GIVEN DATA START

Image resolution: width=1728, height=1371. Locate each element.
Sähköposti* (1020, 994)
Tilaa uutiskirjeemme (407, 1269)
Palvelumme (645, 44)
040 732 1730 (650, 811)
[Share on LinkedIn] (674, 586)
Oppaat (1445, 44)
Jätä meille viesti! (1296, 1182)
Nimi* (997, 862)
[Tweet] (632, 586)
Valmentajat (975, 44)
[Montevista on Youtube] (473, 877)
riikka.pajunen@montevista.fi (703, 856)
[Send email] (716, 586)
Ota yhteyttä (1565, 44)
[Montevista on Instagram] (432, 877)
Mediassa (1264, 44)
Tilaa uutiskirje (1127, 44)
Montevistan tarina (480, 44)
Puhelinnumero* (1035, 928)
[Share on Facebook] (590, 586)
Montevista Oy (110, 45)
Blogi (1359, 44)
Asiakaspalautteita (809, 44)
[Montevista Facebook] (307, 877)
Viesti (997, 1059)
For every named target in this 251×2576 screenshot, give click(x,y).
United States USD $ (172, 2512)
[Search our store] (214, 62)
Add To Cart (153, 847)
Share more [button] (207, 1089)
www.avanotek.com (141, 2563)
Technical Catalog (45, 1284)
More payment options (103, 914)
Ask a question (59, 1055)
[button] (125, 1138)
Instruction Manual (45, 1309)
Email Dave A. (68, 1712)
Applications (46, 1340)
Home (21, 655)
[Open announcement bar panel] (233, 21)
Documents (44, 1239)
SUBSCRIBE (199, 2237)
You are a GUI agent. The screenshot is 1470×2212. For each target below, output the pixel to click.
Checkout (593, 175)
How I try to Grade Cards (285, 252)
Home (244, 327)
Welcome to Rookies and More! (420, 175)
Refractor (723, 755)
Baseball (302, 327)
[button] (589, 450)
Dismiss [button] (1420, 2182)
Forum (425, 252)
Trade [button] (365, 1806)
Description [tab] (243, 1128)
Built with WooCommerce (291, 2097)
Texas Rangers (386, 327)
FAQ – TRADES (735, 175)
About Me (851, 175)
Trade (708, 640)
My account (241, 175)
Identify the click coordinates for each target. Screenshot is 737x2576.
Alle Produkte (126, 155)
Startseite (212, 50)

GIVEN DATA END

## WHAT IS NEEDED
Nothing may change. Retype all of the entries.

## OUTPUT OF THE TASK
Image resolution: width=1728, height=1371. Locate each element.
Sähköposti* (1020, 994)
Tilaa uutiskirjeemme (407, 1269)
Palvelumme (645, 44)
040 732 1730 (650, 811)
[Share on LinkedIn] (674, 586)
Oppaat (1445, 44)
Jätä meille viesti! (1296, 1182)
Nimi* (997, 862)
[Tweet] (632, 586)
Valmentajat (975, 44)
[Montevista on Youtube] (473, 877)
riikka.pajunen@montevista.fi (703, 856)
[Send email] (716, 586)
Ota yhteyttä (1565, 44)
[Montevista on Instagram] (432, 877)
Mediassa (1264, 44)
Tilaa uutiskirje (1127, 44)
Montevistan tarina (480, 44)
Puhelinnumero* (1035, 928)
[Share on Facebook] (590, 586)
Montevista Oy (110, 45)
Blogi (1359, 44)
Asiakaspalautteita (809, 44)
[Montevista Facebook] (307, 877)
Viesti (997, 1059)
For every named target in this 251×2576 screenshot, give click(x,y).
United States USD $ (172, 2512)
[Search our store] (214, 62)
Add To Cart (153, 847)
Share more [button] (207, 1089)
www.avanotek.com (141, 2563)
Technical Catalog (45, 1284)
More payment options (103, 914)
Ask a question (59, 1055)
[button] (125, 1138)
Instruction Manual (45, 1309)
Email Dave A. (68, 1712)
Applications (46, 1340)
Home (21, 655)
[Open announcement bar panel] (233, 21)
Documents (44, 1239)
SUBSCRIBE (199, 2237)
You are a GUI agent. The screenshot is 1470×2212. For each target below, output the pixel to click.
Checkout (593, 175)
How I try to Grade Cards (285, 252)
Home (244, 327)
Welcome to Rookies and More! (420, 175)
Refractor (723, 755)
Baseball (302, 327)
[button] (589, 450)
Dismiss [button] (1420, 2182)
Forum (425, 252)
Trade [button] (365, 1806)
Description [tab] (243, 1128)
Built with WooCommerce (291, 2097)
Texas Rangers (386, 327)
FAQ – TRADES (735, 175)
About Me (851, 175)
Trade (708, 640)
My account (241, 175)
Identify the click coordinates for each target. Screenshot is 737x2576.
Alle Produkte (126, 155)
Startseite (212, 50)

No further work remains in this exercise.